Three years ago the duo also clashed at the All England Club at the same stage and the one abiding memory Gasquet has of that encounter is the deafening roar that greeted every winning shot produced by Murray.
"I remember the crowd were very impressive. We're told all the time, the English, Wimbledon, it's quiet. But it was incredible. A lot people were cheering for him," the Frenchman recalled of the tussle which he ended up losing in five sets."I remember the third and the fourth and the fifth set it was very difficult for me to play, because there was a lot of noise."
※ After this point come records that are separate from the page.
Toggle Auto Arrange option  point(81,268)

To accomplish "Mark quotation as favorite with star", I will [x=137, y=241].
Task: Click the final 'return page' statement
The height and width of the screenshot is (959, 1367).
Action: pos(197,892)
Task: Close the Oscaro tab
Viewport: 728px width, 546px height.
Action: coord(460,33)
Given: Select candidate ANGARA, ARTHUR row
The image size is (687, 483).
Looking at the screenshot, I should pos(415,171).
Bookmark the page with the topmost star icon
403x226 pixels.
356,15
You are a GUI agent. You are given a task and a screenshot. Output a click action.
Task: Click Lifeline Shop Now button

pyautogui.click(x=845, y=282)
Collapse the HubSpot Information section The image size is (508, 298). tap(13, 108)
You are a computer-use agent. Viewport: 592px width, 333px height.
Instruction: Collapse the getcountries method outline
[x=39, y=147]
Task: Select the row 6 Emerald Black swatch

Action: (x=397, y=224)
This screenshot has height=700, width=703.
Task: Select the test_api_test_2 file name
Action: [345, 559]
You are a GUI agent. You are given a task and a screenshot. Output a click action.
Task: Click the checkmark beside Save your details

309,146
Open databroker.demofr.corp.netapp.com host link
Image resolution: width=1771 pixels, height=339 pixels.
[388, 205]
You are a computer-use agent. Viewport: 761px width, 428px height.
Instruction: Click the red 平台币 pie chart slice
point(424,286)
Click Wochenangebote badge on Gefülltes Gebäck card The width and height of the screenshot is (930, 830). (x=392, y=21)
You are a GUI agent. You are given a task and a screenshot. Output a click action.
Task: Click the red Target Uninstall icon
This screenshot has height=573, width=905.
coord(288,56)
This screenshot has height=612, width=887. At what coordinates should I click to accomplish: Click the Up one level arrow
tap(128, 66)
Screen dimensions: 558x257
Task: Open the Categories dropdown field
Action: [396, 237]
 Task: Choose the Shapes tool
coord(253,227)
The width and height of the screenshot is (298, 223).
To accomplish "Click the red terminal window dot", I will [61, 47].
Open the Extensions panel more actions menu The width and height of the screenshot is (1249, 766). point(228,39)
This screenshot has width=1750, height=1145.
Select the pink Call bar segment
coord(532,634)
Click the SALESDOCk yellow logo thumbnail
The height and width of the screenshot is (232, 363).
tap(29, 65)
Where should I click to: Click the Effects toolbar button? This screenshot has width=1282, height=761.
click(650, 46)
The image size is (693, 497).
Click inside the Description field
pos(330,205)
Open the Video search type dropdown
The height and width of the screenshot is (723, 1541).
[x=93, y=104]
If Gasquet thought the noise was unbearable three years ago, his eardrums might burst on Monday when 15,000 hollering fans on Centre Court, along will the rest of Britain, will be backing Murray to get one step closer to ending the home nation's 75-year wait for a men's champion.
World no.4 Murray, at least, has fond memories from their last grasscourt meeting as he fashioned one of his greatest comebacks from two-sets down.
"That was probably the first one that really was a big comeback from me," the Scot said recalling the 5-7, 3-6, 7-6, 6-2, 6-4 win. "I think there was a lot of sort of interaction with the crowd. They really got behind me. It makes a big difference."
Since that win, Murray has shot up the rankings and contested three grand slam finals while Gasquet has failed to live up to his immense talent.
Del Potro test
With his clubbing flat forehand and big serve, former US Open champion Juan Martin del Potro has all the tools to provide Rafael Nadal with his first stern test in the defence of his Wimbledon crown on Monday.
But the 22-year-old has worked his way back to form and fitness and has an all-round game with the potential to derail Nadal's bid for an 11th grand slam title.
"I think he has a good serve and very good shots from the baseline, I think he's a complete player," Nadal, who is chasing a third Wimbledon crown, said on Saturday.
"It is always is a big challenge to play against him. He's a very tough opponent and one of the best players of the world."